Silas blinked and looked at the clock. Eight-fifteen is hardly the crack of dawn. Still, he kept his tone deferential. “Sorry, sir, it’s Thornwood. I have a situation that I’d like to solicit your opinion on.”

“You would, huh?” Worthington cleared his throat a couple of times. “Well, you’re not a hysteric like some of them. What’s going on?”

“As you know, I have a fairly elaborate detection spell established, keeping a passive watch for the active use of hellborn magics. This morning, I have two new alerts of different magnitudes from two different locations.”

“You what? Surely that must be an error. Your spellwork’s faulty.”

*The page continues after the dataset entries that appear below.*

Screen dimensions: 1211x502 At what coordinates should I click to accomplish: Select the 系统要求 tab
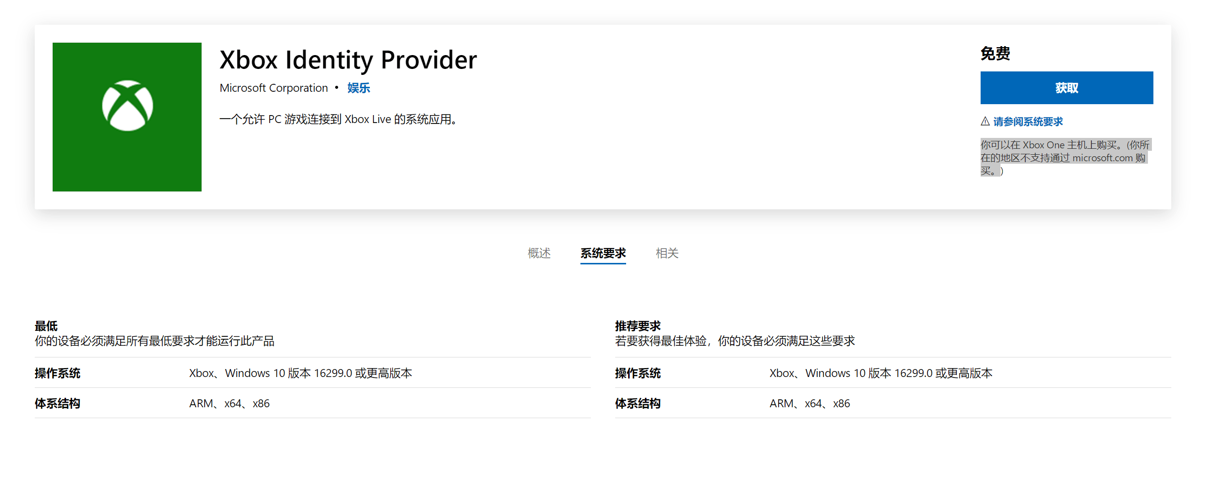[603, 253]
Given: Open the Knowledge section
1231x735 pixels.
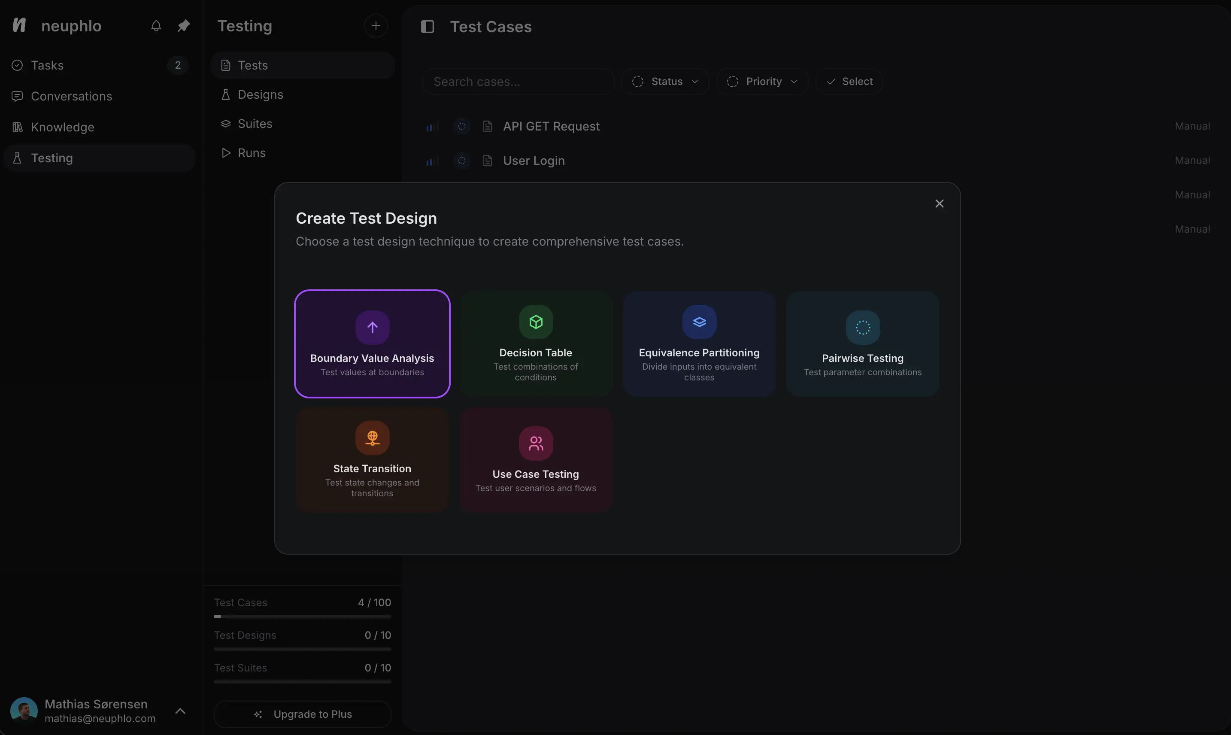Looking at the screenshot, I should [x=62, y=127].
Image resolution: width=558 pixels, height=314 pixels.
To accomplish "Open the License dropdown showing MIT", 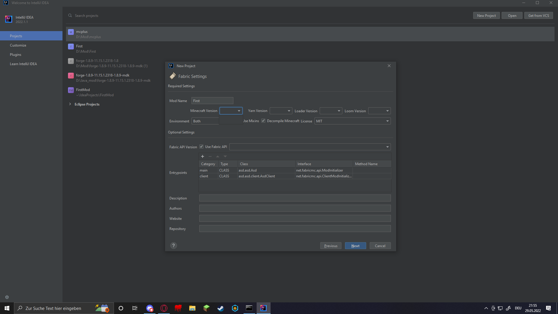I will (x=387, y=121).
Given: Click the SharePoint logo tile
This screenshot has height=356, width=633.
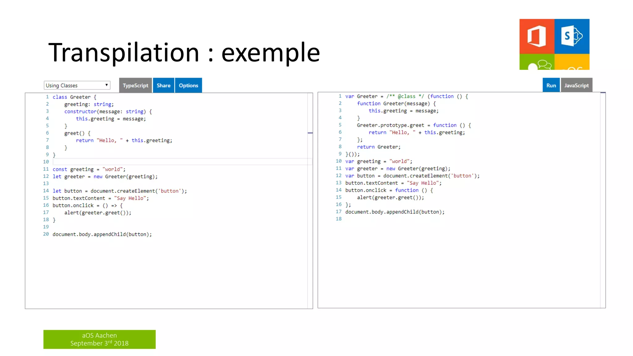Looking at the screenshot, I should (x=572, y=36).
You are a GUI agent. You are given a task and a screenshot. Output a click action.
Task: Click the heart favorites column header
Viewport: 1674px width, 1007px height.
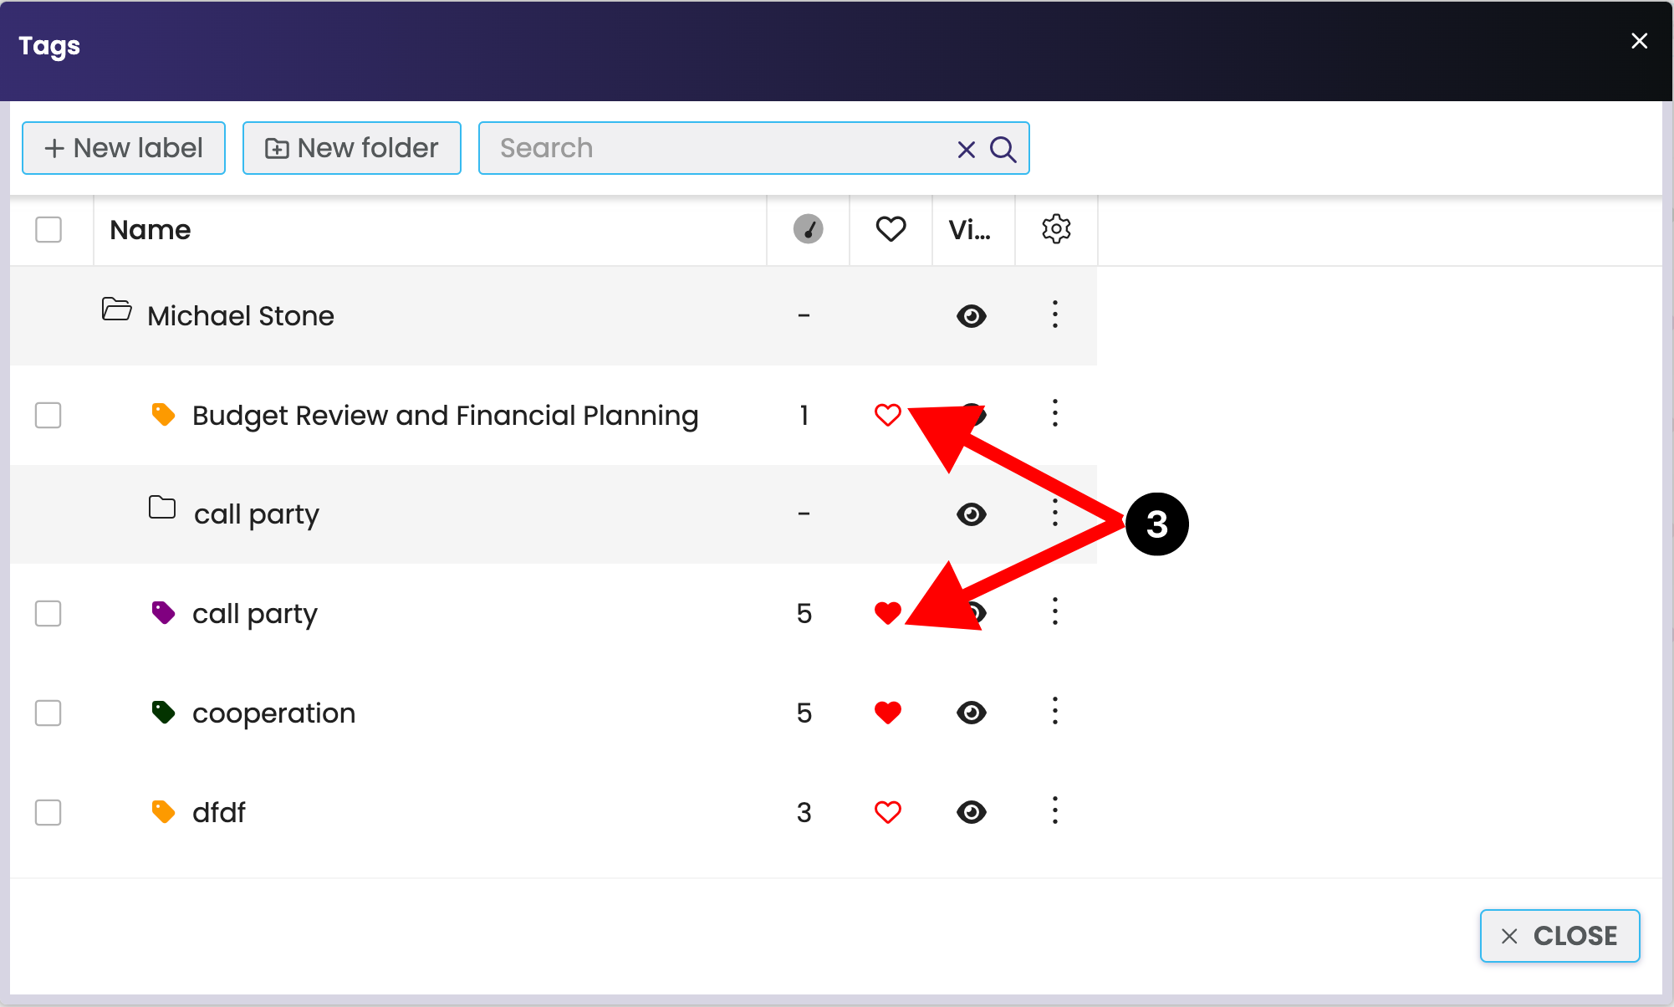point(891,229)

“Perhaps. But it’s been reliable over the last five years, as the council is aware.” He’d used his map to detect and dispatch half a dozen demons before the council even got wind of them from other sources, and he’d reported back his successes. Worthington hadn’t always been pleased with being consulted only after the fact, but he’d been satisfied with the results.

“Hmph. Worth following up, I guess. Report back to the council when you’re done—”

“Wait!” Silas interrupted, hearing the impending hanging-up and washing-hands-of-it coming. “With two of them, separated by many miles, I thought this might demand more than just my involvement. One of them is either a small spellworking or a weak demon. It would be a snap for you to deal with.”

“Ah.” Silence echoed down the line for several seconds. “I have several duties that will occupy me for the rest of the day, but tomorrow, if you find these are out of your capability, you could call on me.”

“I see.”

“I’d be happy to do my part then, of course. If it’s too much for you.”